◆ **EXERCISE INPUT**:

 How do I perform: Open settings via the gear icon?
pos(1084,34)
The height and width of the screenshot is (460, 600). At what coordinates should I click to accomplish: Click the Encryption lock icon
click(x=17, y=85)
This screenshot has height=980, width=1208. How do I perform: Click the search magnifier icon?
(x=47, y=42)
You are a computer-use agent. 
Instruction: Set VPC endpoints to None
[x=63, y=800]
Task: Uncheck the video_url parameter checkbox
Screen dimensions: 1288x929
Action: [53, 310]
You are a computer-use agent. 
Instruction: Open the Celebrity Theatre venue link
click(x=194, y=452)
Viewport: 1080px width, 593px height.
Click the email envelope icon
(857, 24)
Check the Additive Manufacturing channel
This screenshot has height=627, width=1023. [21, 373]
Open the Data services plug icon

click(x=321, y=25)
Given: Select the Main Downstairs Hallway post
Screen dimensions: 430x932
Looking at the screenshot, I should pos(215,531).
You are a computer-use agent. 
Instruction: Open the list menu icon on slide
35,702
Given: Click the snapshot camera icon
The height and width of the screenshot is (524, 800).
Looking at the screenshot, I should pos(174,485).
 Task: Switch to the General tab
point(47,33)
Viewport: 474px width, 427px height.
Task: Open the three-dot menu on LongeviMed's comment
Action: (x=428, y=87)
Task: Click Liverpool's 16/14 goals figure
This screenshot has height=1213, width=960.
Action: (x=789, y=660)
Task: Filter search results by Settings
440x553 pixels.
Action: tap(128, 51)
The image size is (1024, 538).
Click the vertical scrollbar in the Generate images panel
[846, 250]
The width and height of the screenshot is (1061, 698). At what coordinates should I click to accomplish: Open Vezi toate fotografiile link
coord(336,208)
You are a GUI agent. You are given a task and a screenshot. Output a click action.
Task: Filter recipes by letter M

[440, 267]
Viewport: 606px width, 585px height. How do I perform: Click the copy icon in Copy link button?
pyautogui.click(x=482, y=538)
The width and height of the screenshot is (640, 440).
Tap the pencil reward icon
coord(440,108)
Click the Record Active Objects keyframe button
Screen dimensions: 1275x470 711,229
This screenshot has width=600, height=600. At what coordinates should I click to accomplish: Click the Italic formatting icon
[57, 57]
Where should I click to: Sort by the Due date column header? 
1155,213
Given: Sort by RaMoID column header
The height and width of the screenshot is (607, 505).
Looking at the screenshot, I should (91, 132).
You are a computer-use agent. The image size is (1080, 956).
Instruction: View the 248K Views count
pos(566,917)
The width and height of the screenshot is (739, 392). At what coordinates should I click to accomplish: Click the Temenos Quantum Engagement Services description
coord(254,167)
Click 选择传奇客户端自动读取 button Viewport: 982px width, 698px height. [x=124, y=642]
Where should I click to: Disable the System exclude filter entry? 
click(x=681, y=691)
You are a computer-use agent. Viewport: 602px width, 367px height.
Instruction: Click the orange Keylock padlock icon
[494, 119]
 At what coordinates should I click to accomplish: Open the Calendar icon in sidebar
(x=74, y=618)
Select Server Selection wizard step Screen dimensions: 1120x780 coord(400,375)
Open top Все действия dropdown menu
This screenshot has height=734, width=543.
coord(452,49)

◆ **DIRECTION**:
Rewrite all the lines above as a numbered list, leaving out the blank lines.

◆ **CORRECT RESULT**:
1.  How do I perform: Open settings via the gear icon?
2. pos(1084,34)
3. The height and width of the screenshot is (460, 600). At what coordinates should I click to accomplish: Click the Encryption lock icon
4. click(x=17, y=85)
5. This screenshot has height=980, width=1208. How do I perform: Click the search magnifier icon?
6. (x=47, y=42)
7. You are a computer-use agent. 
8. Instruction: Set VPC endpoints to None
9. [x=63, y=800]
10. Task: Uncheck the video_url parameter checkbox
11. Screen dimensions: 1288x929
12. Action: [53, 310]
13. You are a computer-use agent. 
14. Instruction: Open the Celebrity Theatre venue link
15. click(x=194, y=452)
16. Viewport: 1080px width, 593px height.
17. Click the email envelope icon
18. (857, 24)
19. Check the Additive Manufacturing channel
20. This screenshot has height=627, width=1023. [21, 373]
21. Open the Data services plug icon
22. click(x=321, y=25)
23. Given: Select the Main Downstairs Hallway post
24. Screen dimensions: 430x932
25. Looking at the screenshot, I should pos(215,531).
26. You are a computer-use agent. 
27. Instruction: Open the list menu icon on slide
28. 35,702
29. Given: Click the snapshot camera icon
30. The height and width of the screenshot is (524, 800).
31. Looking at the screenshot, I should pos(174,485).
32.  Task: Switch to the General tab
33. point(47,33)
34. Viewport: 474px width, 427px height.
35. Task: Open the three-dot menu on LongeviMed's comment
36. Action: (x=428, y=87)
37. Task: Click Liverpool's 16/14 goals figure
38. This screenshot has height=1213, width=960.
39. Action: (x=789, y=660)
40. Task: Filter search results by Settings
41. 440x553 pixels.
42. Action: tap(128, 51)
43. The image size is (1024, 538).
44. Click the vertical scrollbar in the Generate images panel
45. [846, 250]
46. The width and height of the screenshot is (1061, 698). At what coordinates should I click to accomplish: Open Vezi toate fotografiile link
47. coord(336,208)
48. You are a GUI agent. You are given a task and a screenshot. Output a click action.
49. Task: Filter recipes by letter M
50. [440, 267]
51. Viewport: 606px width, 585px height. How do I perform: Click the copy icon in Copy link button?
52. pyautogui.click(x=482, y=538)
53. The width and height of the screenshot is (640, 440).
54. Tap the pencil reward icon
55. coord(440,108)
56. Click the Record Active Objects keyframe button
57. Screen dimensions: 1275x470 711,229
58. This screenshot has width=600, height=600. At what coordinates should I click to accomplish: Click the Italic formatting icon
59. [57, 57]
60. Where should I click to: Sort by the Due date column header? 
61. 1155,213
62. Given: Sort by RaMoID column header
63. The height and width of the screenshot is (607, 505).
64. Looking at the screenshot, I should (91, 132).
65. You are a computer-use agent. The image size is (1080, 956).
66. Instruction: View the 248K Views count
67. pos(566,917)
68. The width and height of the screenshot is (739, 392). At what coordinates should I click to accomplish: Click the Temenos Quantum Engagement Services description
69. coord(254,167)
70. Click 选择传奇客户端自动读取 button Viewport: 982px width, 698px height. [x=124, y=642]
71. Where should I click to: Disable the System exclude filter entry? 
72. click(x=681, y=691)
73. You are a computer-use agent. Viewport: 602px width, 367px height.
74. Instruction: Click the orange Keylock padlock icon
75. [494, 119]
76.  At what coordinates should I click to accomplish: Open the Calendar icon in sidebar
77. (x=74, y=618)
78. Select Server Selection wizard step Screen dimensions: 1120x780 coord(400,375)
79. Open top Все действия dropdown menu
80. This screenshot has height=734, width=543.
81. coord(452,49)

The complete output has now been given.